To extend the current functionality of LV SCADA, the focus of this chapter is to investigate the available applications in this area, to analyze the state-of-the-art DSSE solutions, and to select the most valuable use cases to offer effective modules to live operating application. This indicates that the DSSE functionality provides new possible business use-cases on the advanced distribution management system (ADMS) platform. In that perspective, the ADMS will be extended with DSSE based new functionalities. In the following, a collection will be introduced about those business use cases, and in the next chapter, the possible enhancement suggestions will be described in consideration of DSSE algorithms and measurements themselves. Although actual pilot projects with on-site results of an operating DSSE and experiences are overviewed in Section 4, the use cases from those projects are all covered by the research examined here.

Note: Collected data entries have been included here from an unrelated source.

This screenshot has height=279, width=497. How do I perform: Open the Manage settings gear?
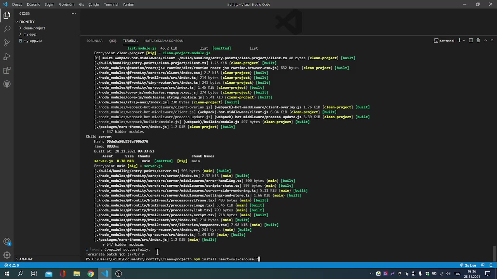point(7,255)
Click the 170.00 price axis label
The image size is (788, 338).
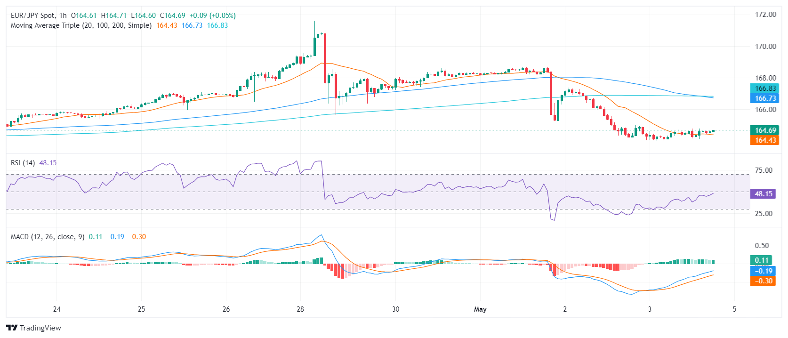point(765,47)
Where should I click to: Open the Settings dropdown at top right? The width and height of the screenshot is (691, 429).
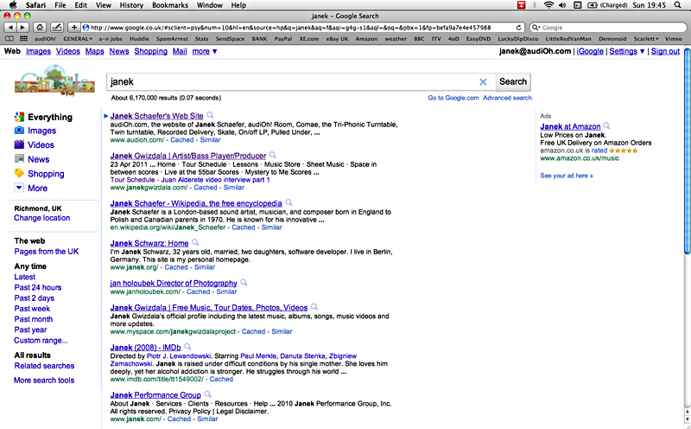629,52
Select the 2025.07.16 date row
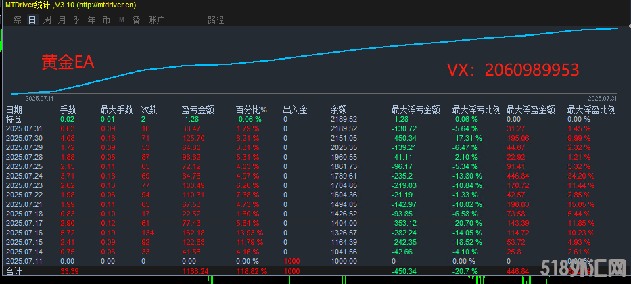 [24, 232]
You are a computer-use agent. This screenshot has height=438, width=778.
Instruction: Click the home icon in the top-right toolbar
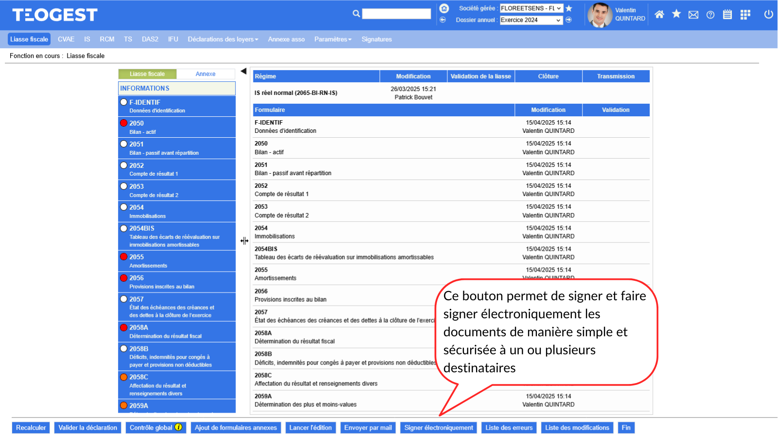pyautogui.click(x=659, y=15)
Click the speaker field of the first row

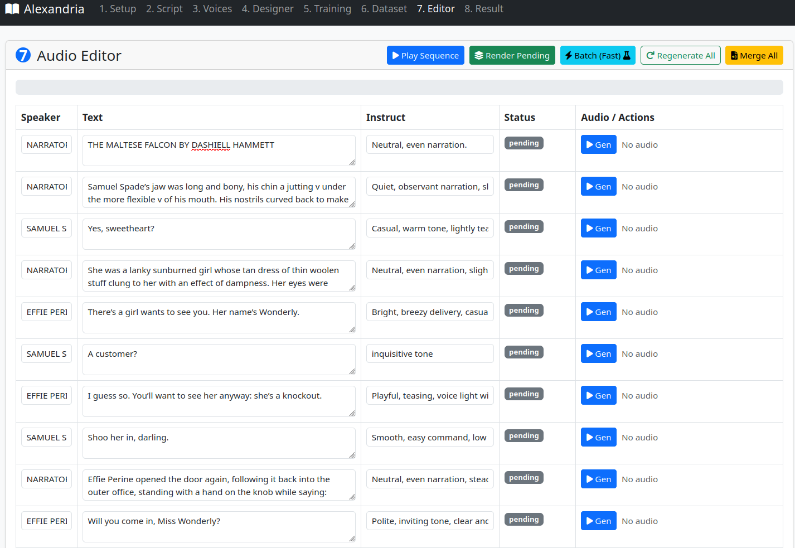coord(46,144)
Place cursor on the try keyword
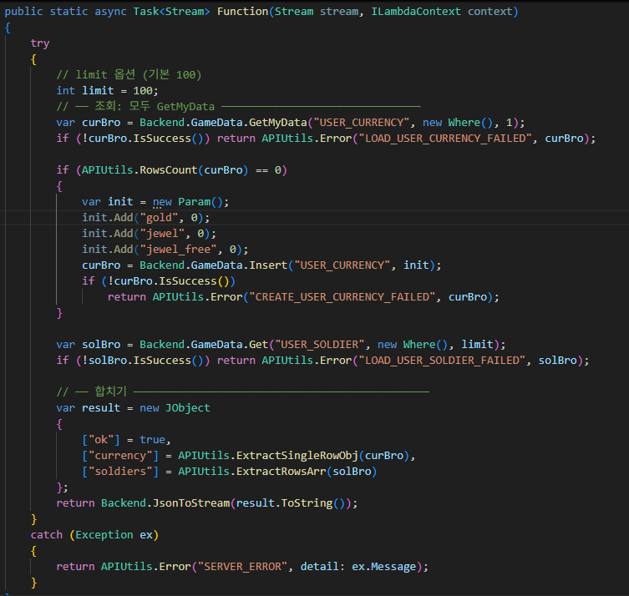Viewport: 629px width, 596px height. point(40,43)
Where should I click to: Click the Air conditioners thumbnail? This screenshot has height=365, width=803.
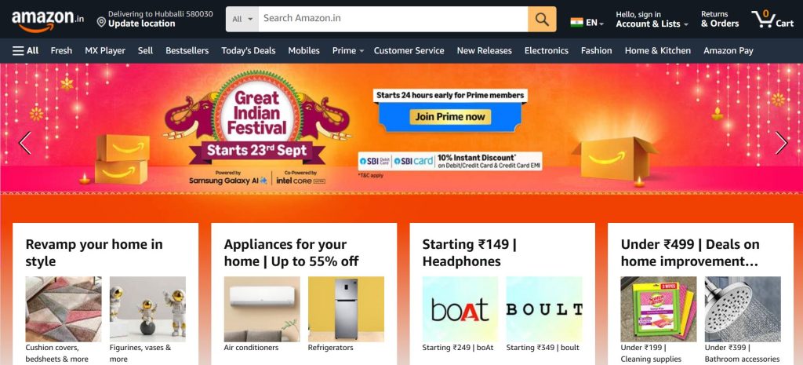[x=262, y=309]
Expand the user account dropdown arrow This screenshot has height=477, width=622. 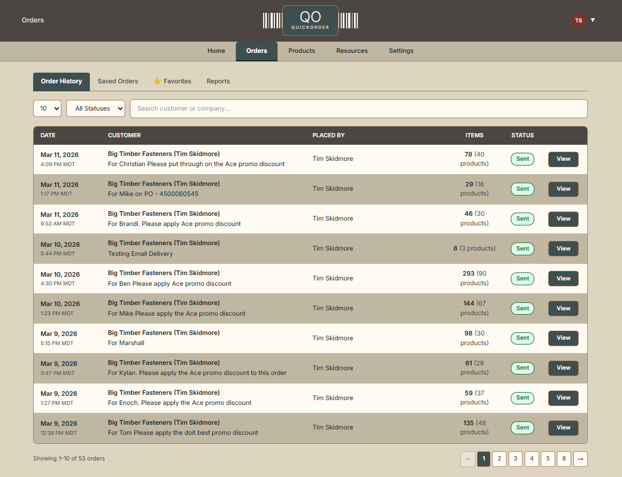coord(593,20)
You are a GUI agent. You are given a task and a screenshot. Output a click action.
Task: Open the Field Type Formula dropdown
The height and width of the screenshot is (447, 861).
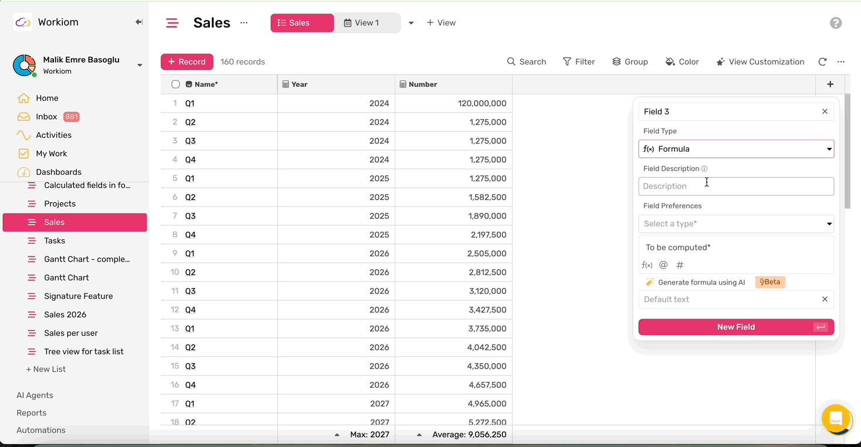[736, 149]

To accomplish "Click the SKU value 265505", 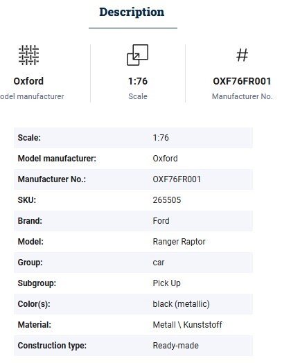I will [167, 200].
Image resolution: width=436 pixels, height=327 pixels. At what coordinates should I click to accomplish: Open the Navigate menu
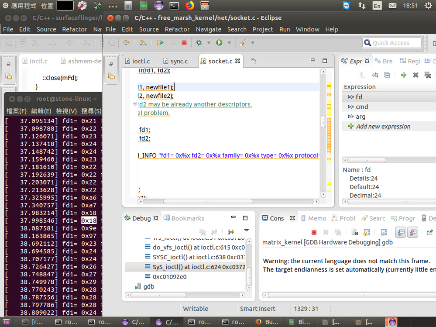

In several studies, a dozen of use cases are introduced [5], such as load and generation profile creation, distributed energy resource management, active network element (on-load tap changing transformer, demand side management, and energy storage), topology analysis (feeder and phase detection) technical loss monitoring, or non-technical loss identification (illegal direct connections and tampered meters) [6]. One of the most common applications is short-circuit power estimation [7]. Another specific application is outage management [8]. The classical meaning of “generation and demand forecast” is expanding in the smart grid terminology with renewable generation estimation. To avoid the immediate investment needs, the planned connection allocation of renewable generation is a possible answer, e.g., Sampaio proposes [9].
A commonly appearing DSSE application is the fault localization on LV and MV grids. Jamali and Bahmanyar proposed an approach based on sparse measurement that enhances the localization method [10]. Several applications can be further developed, such as Jamali et al. using smart metering as a data source [11]. Liu and He utilized the most commonly used weighted last square (WLS) approach [12]. Furthermore, advanced information technology offers additional opportunities [13], as well as innovative architectures [14,15]. The current level of observability (lack of measurement devices and expert systems) makes effective fault localization difficult. Therefore, considerable human resource is used at the moment, which can be replaced by advanced DSSE. The most crucial performance index at the LV level is service availability, and the next is the quality of service. Consequently, power quality estimation is another important use case, as it is demonstrated in [15] by Yu and Cobben. One of the least common applications is about losses and harmonics, such as Melo et al. describes [16]. Voltage quality issues, e.g., sag and dip volume estimation, are also feasible [17].
Unique solutions include the e-mobility-specific or the LV observability enhancement solutions, which provide promising results if the circumstances are appropriate [18]. Table 1 summarizes the technical applications of DSSE in four main categories based on the literature review. Focusing on the LV level, the identified applications are not relevant (marked with italic): fault localization is not important due to the size of one MV/LV transformer area (the selective protection scheme accurately highlights the fault location), while short-circuit power estimation does not carry any useful information for operators at this level. Feeders are usually also trivial due to the radial structure and low level of automation. The group (third column of Table 1) of renewable and e-mobility integration highly depends on regulatory models (e.g., support schemes such as net metering excludes the controllability of renewables), existing market condition (no service is available for charging control), and technical limitations (communication devices are not available for remote control, or smart asset is not available). These groups are only relevant at exact locations, but the number of such LV areas are increasing as active distribution systems are developing.
Summarizing the DSSE application landscape, the key is considering the economic aspects, besides the tempting technical possibilities, due to the high investment costs of DSSE hardware. Collecting the value propositions is important in the conceptualization phase. The literature review showed that most of the DSSE-related functions are software developments; therefore, a prioritization is needed that considers the local parameters (incl. instrumentation specification of DSSE). This can help to identify the true values for LV SCADA expansion at the E.ON DSO Hungary.
The two main drivers for DSSE in Hungary are:
  • The necessity for capital expenditure (CAPEX) intensive network developments due to the increasing share of distributed generation (mainly photovoltaics (PV)) and the increasing amount of connection requests, and
  • Growing power usage.
Therefore, any smart solution, e.g., active network components such as energy storage devices, voltage regulators, distributed generation control, and demand side management, is an alternative to conventional reinforcement methods. As the distribution system becomes more complex due to different active elements, observability is crucial for optimal control. DSSE can provide reliable input for grid operation software and can serve as the basis for further calculations (load flow and optimal dispatch calculations) in integrating flexibility, coordinated dispatch.
Another main value is the data that DSSE creates, as the power and voltage estimations are available for the analyzed grid. The necessary grid development calculations are usually conducted based on the static profile data and scarce measurements. Integration of the DSSE output enhances automatization of network calculations and increases modeling accuracy.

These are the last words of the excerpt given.